Looking ahead, Yoon argued that “continued international expansion, advertising growth, and pricing levers should support a constructive 2026 outlook, with operating leverage driving further margin
expansion toward the mid-30 percent range.”

Actually, “it’s about 2026 pricing,” he highlighted in the headline of his preview report. “There is a great deal riding on Netflix’s upcoming earnings call. It offers an opportunity – at least temporarily – to address concerns around engagement by demonstrating how a strong content slate directly translates into engagement and all that follows it,” he wrote. “That said, it’s already old news, and the more important issue investors will be focused on is 2026 [revenue] growth.”

Addressing the deal noise, Yoon focused on fundamentals, writing: “While the ongoing pursuit of WB may weigh on near-term sentiment, the longer-term outlook – with or without WBD – remains intact.”

TD Cowen analyst John Blackledge has stuck to his “buy” rating on Netflix shares, but recently slashed his price target by $27 to $115.

“We expect paid net adds of 14.2 million [in the fourth quarter], reflecting seasonal strength and strong slate of originals, including Stranger Things season 5 and Christmas NFL games,” he wrote in his forecast. “Our annual ad buyer survey implies Netflix is seeing incremental advertiser adoption, while our consumer survey suggests Netflix remains the number 1 choice for living room viewing in the fourth quarter.”

The analyst also projected that Netflix would end 2025 with around 63 million global AVOD paid members, “rising to around 104 percent by ’30.”

Overall, Blackledge suggested that “investors will largely focus on first quarter/full-year 2026 guidance” in the latest set of results, but acknowledged: “Investors will likely also look for any additional color around integration plans for Warner Bros.”

Benchmark analyst Daniel Kurnos, who has a “hold” rating without a price target, shared this expectation in the headline for his earnings preview: “A Modest Break from the M&A Saga with ’26 Guidance on Tap.” But it is a bit more complicated than that.

The results “could conceivably offer a brief respite from the relentless focus on the current M&A love triangle that seems to have no near-term end in sight and is bound to get messier before it gets better, as Netflix will likely be able to offer solid 2026 revenue and operating income guidance,” the expert offered, before swerving. “Okay, who are we kidding, there is no chance that this print distracts investors from the ongoing circus, but it could be a reminder of the soundness of Netflix’s fundamentals and the organic levers the company has going into what should be a banner year for connected television (although Netflix could face some engagement headwinds from the Olympics and the World Cup), aided by reaccelerating international growth.”

Finally, Morgan Stanley analyst Benjamin Swinburne, late in 2025, stuck to his “overweight” rating but lowered his stock price target by $30 to $120 due to the deal risks.

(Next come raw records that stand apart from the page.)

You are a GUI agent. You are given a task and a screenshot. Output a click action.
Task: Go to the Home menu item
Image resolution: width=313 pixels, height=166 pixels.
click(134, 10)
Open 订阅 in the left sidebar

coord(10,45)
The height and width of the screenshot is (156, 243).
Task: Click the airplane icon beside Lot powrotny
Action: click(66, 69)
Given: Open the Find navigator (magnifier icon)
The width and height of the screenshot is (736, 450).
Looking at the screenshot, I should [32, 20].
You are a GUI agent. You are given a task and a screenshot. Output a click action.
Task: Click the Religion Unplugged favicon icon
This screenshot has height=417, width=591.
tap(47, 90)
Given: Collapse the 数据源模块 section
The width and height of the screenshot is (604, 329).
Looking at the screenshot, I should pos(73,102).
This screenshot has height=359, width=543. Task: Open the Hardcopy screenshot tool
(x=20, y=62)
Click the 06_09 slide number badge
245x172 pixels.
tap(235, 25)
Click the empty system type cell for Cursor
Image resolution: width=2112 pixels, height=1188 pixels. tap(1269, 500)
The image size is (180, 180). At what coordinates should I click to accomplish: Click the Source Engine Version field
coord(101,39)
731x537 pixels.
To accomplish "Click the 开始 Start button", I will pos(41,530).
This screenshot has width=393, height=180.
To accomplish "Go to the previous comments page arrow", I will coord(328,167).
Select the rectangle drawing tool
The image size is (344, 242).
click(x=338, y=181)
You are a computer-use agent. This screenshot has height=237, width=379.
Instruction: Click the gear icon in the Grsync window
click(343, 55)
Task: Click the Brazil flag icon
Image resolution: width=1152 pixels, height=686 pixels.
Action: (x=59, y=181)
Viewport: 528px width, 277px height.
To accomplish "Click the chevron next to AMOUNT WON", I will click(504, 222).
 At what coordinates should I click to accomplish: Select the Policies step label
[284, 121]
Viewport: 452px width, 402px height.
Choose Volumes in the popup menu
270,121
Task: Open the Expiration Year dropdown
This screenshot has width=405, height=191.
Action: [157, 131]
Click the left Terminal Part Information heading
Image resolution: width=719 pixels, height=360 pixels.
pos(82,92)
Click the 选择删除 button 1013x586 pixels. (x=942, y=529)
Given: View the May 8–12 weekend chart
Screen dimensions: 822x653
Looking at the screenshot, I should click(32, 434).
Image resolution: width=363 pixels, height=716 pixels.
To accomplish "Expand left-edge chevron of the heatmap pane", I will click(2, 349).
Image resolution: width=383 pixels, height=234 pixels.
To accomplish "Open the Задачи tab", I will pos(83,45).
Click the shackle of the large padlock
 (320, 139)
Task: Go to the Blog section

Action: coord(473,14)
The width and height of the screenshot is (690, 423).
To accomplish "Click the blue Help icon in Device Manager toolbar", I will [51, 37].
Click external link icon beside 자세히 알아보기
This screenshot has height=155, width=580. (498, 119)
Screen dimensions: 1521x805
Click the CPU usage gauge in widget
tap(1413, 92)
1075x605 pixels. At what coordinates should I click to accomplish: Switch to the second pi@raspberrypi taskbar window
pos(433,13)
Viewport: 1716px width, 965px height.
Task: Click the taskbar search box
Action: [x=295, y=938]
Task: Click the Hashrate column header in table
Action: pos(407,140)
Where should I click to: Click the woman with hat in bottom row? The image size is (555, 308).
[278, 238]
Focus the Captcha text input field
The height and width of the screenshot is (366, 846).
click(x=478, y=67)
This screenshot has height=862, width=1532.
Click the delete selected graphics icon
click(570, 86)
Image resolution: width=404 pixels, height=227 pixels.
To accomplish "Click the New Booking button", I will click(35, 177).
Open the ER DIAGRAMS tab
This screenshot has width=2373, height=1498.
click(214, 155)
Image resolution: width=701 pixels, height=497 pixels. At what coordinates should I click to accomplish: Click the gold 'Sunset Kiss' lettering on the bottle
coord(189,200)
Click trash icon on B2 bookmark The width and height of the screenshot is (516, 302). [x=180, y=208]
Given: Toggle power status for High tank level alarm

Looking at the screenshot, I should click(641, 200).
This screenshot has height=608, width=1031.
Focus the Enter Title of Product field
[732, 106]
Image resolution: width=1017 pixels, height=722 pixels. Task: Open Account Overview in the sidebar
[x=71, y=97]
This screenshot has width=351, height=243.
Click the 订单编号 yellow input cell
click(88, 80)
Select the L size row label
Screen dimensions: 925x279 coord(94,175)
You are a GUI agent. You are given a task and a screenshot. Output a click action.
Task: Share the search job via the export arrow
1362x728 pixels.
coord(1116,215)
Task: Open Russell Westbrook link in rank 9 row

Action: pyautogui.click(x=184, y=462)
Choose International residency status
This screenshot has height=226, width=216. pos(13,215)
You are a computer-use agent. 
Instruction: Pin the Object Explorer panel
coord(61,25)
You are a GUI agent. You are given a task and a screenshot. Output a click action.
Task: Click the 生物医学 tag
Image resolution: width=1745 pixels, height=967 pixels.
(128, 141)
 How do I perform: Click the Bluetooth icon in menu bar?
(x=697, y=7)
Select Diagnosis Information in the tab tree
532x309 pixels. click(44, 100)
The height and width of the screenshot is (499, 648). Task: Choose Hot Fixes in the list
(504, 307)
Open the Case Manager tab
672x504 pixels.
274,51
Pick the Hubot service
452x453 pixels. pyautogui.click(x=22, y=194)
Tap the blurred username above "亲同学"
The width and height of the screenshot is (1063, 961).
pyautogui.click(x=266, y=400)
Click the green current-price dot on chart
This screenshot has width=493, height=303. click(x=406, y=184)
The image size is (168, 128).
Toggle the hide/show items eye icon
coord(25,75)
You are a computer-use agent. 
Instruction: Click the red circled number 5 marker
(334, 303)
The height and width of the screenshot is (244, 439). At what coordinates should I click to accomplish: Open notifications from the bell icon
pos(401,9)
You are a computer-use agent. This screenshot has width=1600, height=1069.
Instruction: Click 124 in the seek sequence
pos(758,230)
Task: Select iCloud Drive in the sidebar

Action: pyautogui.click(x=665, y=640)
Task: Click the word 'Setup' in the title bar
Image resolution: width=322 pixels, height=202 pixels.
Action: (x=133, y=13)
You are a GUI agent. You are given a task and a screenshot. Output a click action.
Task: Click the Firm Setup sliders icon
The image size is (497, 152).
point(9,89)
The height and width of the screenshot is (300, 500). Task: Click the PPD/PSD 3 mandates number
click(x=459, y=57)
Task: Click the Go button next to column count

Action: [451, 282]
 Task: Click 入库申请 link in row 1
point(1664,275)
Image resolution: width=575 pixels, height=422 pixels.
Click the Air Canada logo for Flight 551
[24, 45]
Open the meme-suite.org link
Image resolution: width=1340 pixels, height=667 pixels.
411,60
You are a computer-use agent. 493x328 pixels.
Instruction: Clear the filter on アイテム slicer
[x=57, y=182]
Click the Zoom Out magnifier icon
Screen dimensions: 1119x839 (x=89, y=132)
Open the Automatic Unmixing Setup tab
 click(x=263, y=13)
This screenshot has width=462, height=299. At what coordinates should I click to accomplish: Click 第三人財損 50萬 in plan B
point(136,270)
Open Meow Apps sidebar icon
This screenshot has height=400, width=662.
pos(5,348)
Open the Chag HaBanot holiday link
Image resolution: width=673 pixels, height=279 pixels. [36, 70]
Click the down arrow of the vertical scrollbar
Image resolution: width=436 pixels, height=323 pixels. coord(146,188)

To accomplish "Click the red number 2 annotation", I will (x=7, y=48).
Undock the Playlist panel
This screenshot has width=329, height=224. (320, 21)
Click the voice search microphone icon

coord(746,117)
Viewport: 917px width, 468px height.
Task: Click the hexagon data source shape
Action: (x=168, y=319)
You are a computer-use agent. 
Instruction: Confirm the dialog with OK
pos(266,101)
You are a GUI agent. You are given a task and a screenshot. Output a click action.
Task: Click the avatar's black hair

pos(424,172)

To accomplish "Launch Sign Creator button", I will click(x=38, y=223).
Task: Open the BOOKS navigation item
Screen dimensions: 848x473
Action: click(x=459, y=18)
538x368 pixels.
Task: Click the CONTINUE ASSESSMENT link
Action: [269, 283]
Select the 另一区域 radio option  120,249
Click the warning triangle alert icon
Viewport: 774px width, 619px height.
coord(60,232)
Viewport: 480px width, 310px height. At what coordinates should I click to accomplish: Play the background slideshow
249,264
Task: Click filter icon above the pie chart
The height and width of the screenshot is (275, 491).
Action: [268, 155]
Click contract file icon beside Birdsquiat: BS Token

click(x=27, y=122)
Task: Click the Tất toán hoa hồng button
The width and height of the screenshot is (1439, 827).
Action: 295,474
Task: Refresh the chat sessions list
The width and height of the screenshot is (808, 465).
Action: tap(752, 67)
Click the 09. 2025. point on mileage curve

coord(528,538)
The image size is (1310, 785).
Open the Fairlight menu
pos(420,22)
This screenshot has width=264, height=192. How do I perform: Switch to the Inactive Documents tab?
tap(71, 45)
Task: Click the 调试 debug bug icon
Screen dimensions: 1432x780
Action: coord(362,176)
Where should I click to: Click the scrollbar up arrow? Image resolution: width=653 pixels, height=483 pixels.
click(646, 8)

“We see significant opportunity from combining Warner Bros.’ 100-year-old film and TV library, production scale and talent relationships, with HBO’s position as the home of prestige TV and global brand equity with consumers, with Netflix as the only streaming service to have truly achieved global, profitable scale,” he wrote. “However, while we lean bullish on the acquisition, we acknowledge Netflix is paying a premium multiple for the assets. In addition, the transaction brings increased management
distraction risk as it navigates the approval process and integrates the businesses. Finally, WB brings
an increase in complexity and earnings volatility to Netflix relative to the standalone business.”